Por falar em cozinhar, eu sei que você sabe que o Gabriel continua cuidando dos nossos almoços de domingo aqui em casa. Arnaldo, o "namorido" da Maíra, ajuda nessa tarefa. Juliana, a "namorida" do Gabriel, me ajuda com a louça. Felipe e Gabriele continuam sem vir muito aqui em casa por causa da Pandemia. Nossos filhos tiveram o melhor pai desse mundo. Por isso, apesar da imensa saudade que sentem, seguem fortes, como aprenderam com você. E sim! Gabriel e Maíra continuam discutindo por quase tudo, mas não se desgrudam. Nenhum de nós nunca vai se desgrudar, você sabe disso. Conhece bem a família que formamos.

Família estranha, a ponto de causar confusão no cartório quando a Dorinha se casou com o Richard. Tá bom! Vou contar também. Casamento da sua ex-esposa Dorinha - mãe dos nossos dois filhos mais velhos, Gabriel e Felipe -, com o Richard, cidadão inglês. O Juiz do cartório pede para os padrinhos assinarem o livro, no caso, eu e você, e pergunta “o que éramos dos noivos?”. Você responde: “Eu fui marido da noiva e essa aqui é minha atual esposa”. Ah... A cara do Juiz foi demais, impagável! E, também dessa vez, rimos da beleza das alegrias da vida.

Conseguimos isso, constituir essa família da qual nos orgulhamos tanto. Você, eu, nossos filhos Gabriel, Felipe e Maíra. Dorinha e Richard. Você sabe a falta imensa que nos faz. Mas seguimos cuidando uns dos outros, juntos para o que der e vier.

Quanto a mim, uma parte minha se foi com você. Mas, com a parte que sobrou, tenho lutado muito, me esforçado para cumprir com a promessa que fiz a você. Estou cuidando de seu legado de amor, de nossa família, como você sempre fez. Dessa história linda, única e intensa que vivemos juntos. Da nossa história de amor, pela qual serei eternamente grata.

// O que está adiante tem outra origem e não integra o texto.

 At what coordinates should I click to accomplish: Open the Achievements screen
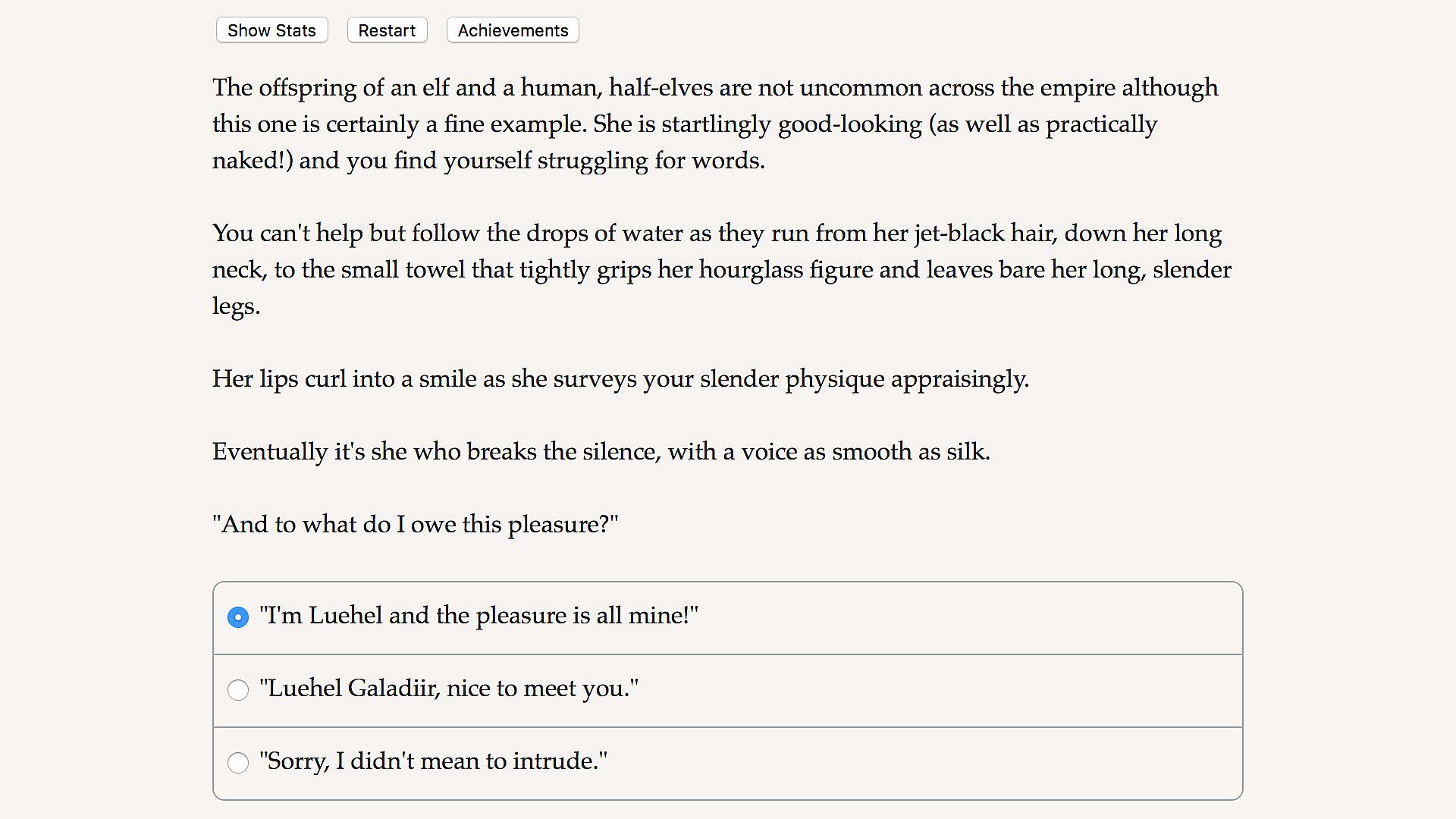click(x=513, y=30)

Essa sua Andorinha Sinhá, será sempre mais triste agora que ficou sem você, meu Gato Malhado, companheiro de uma vida, e para sempre, meu grande amor.

Cristina Marcondes

-
Paulo, ou meramente o Boró. O marido, amigo, colega de trabalho, médico, companheiro do Pastel e do bar do Juva, dos domingos campestres, enfim o PAI!

"Por mais que você ocupasse muitos e importantes papéis na vida das pessoas, esse foi sem dúvida o seu melhor ofício, realizado com maestria: ser pai, o nosso pai! Eu e meus irmãos tivemos a sorte de ter partilhado essa vivência ao seu lado", descreve amorosamente Maíra.

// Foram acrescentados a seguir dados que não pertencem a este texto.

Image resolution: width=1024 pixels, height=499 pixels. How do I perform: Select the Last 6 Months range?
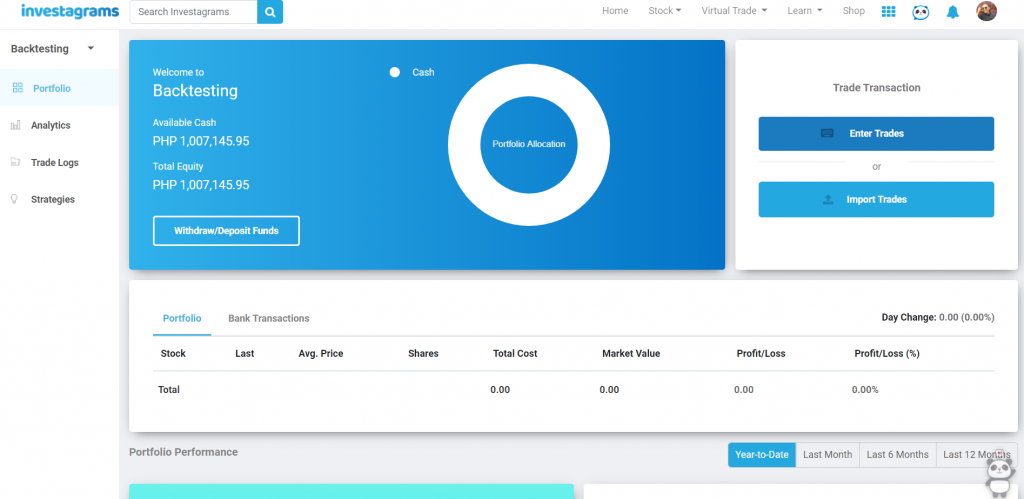tap(897, 454)
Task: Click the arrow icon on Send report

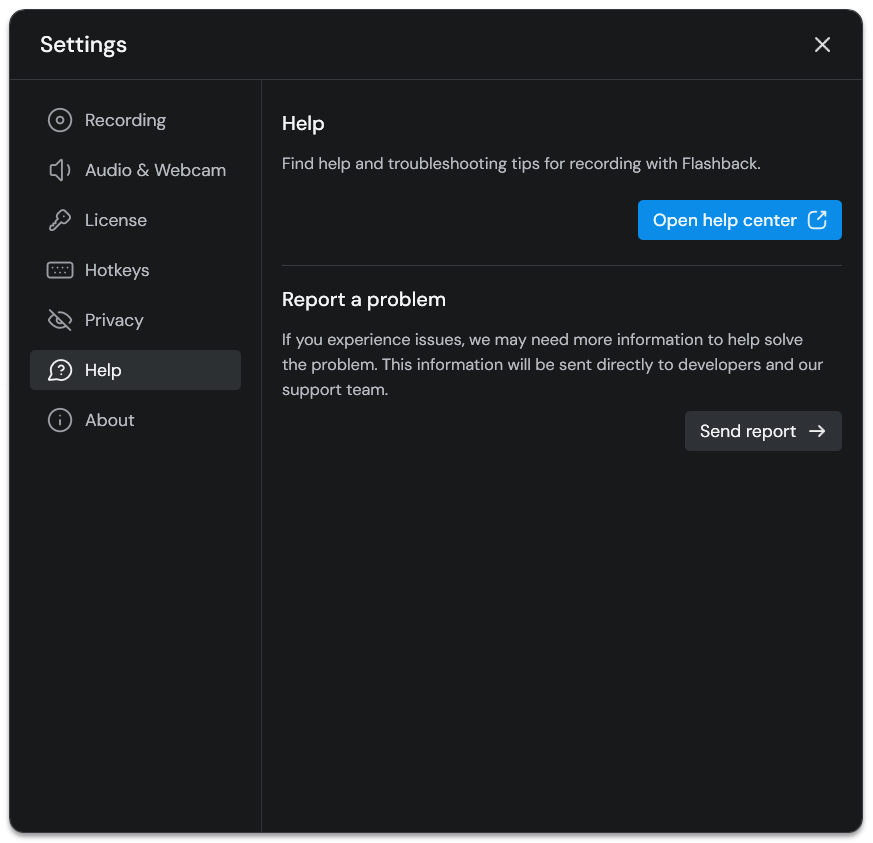Action: pyautogui.click(x=817, y=431)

A caçula dos três filhos de Boró: Gabriel, Felipe e Maira segue seu relato saudoso em uma carta aberta ao querido pai:

"Você sempre dizia que criava os filhos para o mundo, que tínhamos que 'dar nossas cabeçadas e tudo bem'. Afinal, a gente sempre tinha para quem voltar, não é mesmo? Você - nosso Porto Seguro!

Pai, você nos ensinou tanto a sermos pessoas boas e nos divertirmos com coisas simples, como nossos almoços de domingo. Lembro da sua ligação às seis da manhã e chego a ouvir sua voz, chamando para um churrasquinho.

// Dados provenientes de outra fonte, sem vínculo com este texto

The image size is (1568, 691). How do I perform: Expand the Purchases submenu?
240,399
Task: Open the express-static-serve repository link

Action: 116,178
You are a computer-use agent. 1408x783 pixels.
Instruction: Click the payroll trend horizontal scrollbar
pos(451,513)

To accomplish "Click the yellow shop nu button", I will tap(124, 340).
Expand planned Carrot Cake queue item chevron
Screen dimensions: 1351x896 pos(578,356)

Aprendemos com você também, que o melhor da vida é compartilhar nossos momentos com aqueles que amamos. Nos ensinou a congelar, claro! Congelar tudo, não importava o que sobrasse. Você dizia: "congela, mesmo que seja um Tucupi de quinze anos. Vai estar ótimo depois que descongelar. A sopa, se for na forma, melhor ainda!" Ai pai, quantas risadas dávamos juntos. Mas hoje, o que mais queríamos era poder congelar o tempo, só para ter você de volta.

Pai, você foi e sempre será o grande amor das nossas vidas. E não importa onde, ou quando, sabemos que estará cuidando de nossa família, onde quer que esteja. Um dia a gente se encontra, tenho certeza disso.

Saudades eternas, de seus filhos, Maíra, Felipe e Gabriel, de sua esposa Cristina e das cachorras que morrem de saudade de você."

Paulo nasceu em Itapetininga (SP) e faleceu em Americana (SP), aos 70 anos, vítima do novo coronavírus.

Tributo escrito a partir de testemunho concedido pela esposa de Paulo, Cristina Marcondes. Este texto foi apurado e escrito por jornalista Ana Macarini, revisado por Ana Macarini e moderado por Ana Macarini em 7 de julho de 2021.